The Civil War and Personal Income Tax


To support the Civil War Congress passed the Revenue Act of 1861, which restored earlier excises taxes and imposed a tax on personal incomes. When it became clear, in 1862, that the War Between the States, was not going to end quickly, the Federal Government passed additional taxes on playing cards, gunpowder, sending telegrams, on shortage raw materials such as iron, and leather. The government also taxes luxuries such as pianos, yachts, and billiard tables.

The income tax was abolished in 1872, and the Federal Government, from 1868 to 1913, got most of its money from excises taxes.
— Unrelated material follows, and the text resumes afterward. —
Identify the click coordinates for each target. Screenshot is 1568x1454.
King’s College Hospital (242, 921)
The Spanish-American War and The 16th Amendment


I think, as the size and responsibilities of the Federal Government grew, the taxes on imported goods, these tariffs got higher and higher until the taxes on imported goods were so high that other countries just felt they couldn’t or wouldn’t pay them. The importation dropped reducing Federal revenue. There were also retaliatory tariffs and taxes put on US Goods going out to other countries.
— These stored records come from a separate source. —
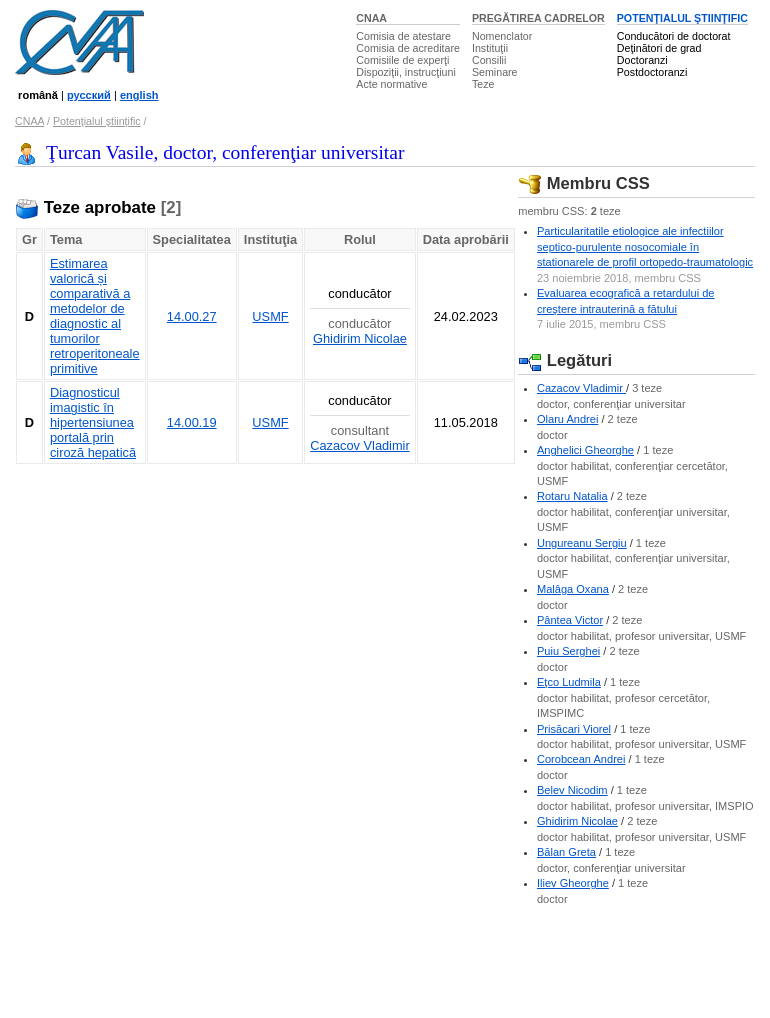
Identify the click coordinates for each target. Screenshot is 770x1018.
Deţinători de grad (659, 48)
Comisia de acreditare (408, 48)
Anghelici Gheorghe (585, 450)
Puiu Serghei (568, 651)
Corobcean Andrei (581, 759)
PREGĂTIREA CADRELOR (538, 18)
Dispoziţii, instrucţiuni (406, 72)
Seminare (495, 72)
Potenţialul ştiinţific (97, 121)
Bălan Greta (566, 852)
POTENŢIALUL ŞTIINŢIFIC (682, 18)
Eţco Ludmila (569, 682)
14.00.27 (192, 316)
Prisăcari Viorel (574, 729)
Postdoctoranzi (652, 72)
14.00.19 (192, 422)
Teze (483, 84)
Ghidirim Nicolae (360, 338)
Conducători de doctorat (674, 36)
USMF (270, 316)
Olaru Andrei (567, 419)
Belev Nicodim (572, 790)
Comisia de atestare (403, 36)
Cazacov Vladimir (360, 445)
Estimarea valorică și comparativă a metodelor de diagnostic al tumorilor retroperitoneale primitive (95, 316)
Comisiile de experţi (402, 60)
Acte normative (391, 84)
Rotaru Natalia (572, 496)
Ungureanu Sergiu (582, 543)
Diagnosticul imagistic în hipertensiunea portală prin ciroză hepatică (93, 422)
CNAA (371, 18)
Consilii (489, 60)
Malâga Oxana (573, 589)
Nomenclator (502, 36)
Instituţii (490, 48)
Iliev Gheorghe (573, 883)
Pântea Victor (570, 620)
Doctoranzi (642, 60)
The War Revenue Act of 1899 sought to raise funds for the Spanish-American War by selling bonds, and doubling the taxes on beer and tobacco. Not to leave the kids out, a tax was even imposed on chewing gum. With the Spanish-American War ended the War Revenue Act expired and in 1902, the revenue going in to the Federal Government dropped to 1.7% of Gross Domestic Product to 1.3%.
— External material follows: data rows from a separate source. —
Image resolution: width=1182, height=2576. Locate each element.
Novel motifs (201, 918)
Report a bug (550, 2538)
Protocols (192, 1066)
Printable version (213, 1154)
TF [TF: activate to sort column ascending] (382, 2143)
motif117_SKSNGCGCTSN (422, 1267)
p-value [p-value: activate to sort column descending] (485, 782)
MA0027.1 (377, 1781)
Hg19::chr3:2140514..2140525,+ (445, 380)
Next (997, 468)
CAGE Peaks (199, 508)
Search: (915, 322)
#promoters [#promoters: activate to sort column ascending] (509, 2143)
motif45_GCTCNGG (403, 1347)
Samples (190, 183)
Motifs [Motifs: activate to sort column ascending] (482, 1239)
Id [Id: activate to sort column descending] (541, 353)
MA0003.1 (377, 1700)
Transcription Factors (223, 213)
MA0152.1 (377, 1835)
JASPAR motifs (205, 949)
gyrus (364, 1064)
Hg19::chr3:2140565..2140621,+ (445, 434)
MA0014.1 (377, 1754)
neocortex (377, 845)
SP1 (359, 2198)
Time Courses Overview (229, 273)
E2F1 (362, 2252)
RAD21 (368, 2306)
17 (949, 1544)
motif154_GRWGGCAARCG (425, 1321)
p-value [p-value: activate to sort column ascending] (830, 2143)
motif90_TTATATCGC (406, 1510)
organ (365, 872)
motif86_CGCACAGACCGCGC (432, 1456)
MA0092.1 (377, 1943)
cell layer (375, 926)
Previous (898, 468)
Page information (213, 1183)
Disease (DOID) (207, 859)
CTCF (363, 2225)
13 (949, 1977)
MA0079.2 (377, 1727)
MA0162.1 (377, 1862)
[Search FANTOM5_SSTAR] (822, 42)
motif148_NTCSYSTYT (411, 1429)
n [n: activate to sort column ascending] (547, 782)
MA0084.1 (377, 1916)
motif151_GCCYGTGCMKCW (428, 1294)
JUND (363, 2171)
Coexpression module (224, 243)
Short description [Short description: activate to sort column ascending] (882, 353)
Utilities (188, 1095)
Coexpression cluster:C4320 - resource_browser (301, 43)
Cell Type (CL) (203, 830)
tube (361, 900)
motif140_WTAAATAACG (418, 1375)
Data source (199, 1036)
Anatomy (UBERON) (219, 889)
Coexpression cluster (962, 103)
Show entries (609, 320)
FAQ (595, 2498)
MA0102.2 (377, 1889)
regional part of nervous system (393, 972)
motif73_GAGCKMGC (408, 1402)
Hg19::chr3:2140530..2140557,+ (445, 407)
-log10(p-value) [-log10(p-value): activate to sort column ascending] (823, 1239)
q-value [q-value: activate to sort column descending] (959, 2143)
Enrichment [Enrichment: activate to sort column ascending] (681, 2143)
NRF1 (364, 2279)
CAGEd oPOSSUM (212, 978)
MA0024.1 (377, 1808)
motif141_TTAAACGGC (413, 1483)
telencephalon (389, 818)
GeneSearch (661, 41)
[Notice how closely taxation is tied to war.]

A movement to establish an income tax were introduced by Congressmen from agricultural areas because farmers were afraid that any shortfall in revenue would be made up by increasing taxes on property, and, let’s face it, without land, a farmer is just a guy standing around with nothing to do.

The people saw there had to be some reliable way to support the Federal Government, and the debate that followed lead to a Constitutional amendment that would allow the Federal government to impose tax on people’s incomes.

By 1913, 36 States had ratified the 16th Amendment to the Constitution. In October, Congress passed a new income tax law with rates beginning at 1 percent and rising to 7 percent for taxpayers with income in excess of $500,000.

World War I and the 1916 Revenue Act

When the US entered World War I there was an increased need for revenue and Congress passed the 1916 Revenue Act. The Act increased the top tax rate to 15 percent on taxpayers with incomes in excess of $1.5 million. The 1916 Act also imposed taxes on estates and excess business profits. Other changes (increases) followed.

Taxes and the 1929 Stock Market Crash

The October 1929 stock market crash and the Great Depression that followed lead to a shrinking revenue for the Federal Government. Congress responded to falling revenues with the Tax Act of 1932 which dramatically increased tax rates once again. This was followed by another tax increase in 1936, and again in 1939.

Income tax was firmly established by 1939 and the taxation of income was progressive, meaning the more you made the more you paid. The thinking was, of course, that a rich person could afford to pay more in taxes and would still have enough money left to live a good life.

You may hate taxes, but do we really believe we can function as a nation without providing revenue to support the government and the services they provide? Are we going to have bake sales to pay for fighter plans. Are we really willing to have pay a toll to a road entrepreneur just to back out of our drive way? Would we really prefer to fight our war with a bunch of volunteer guys with deer rifles? Instead of law enforcement would we rather go to vigilante justice and everyone carrying Colt 45?

Do we want to amend the constitution again and institute a flat tax? Until then, I don’t think you can call someone supporting the 16th Amendment to the Constitution a socialist or a communist.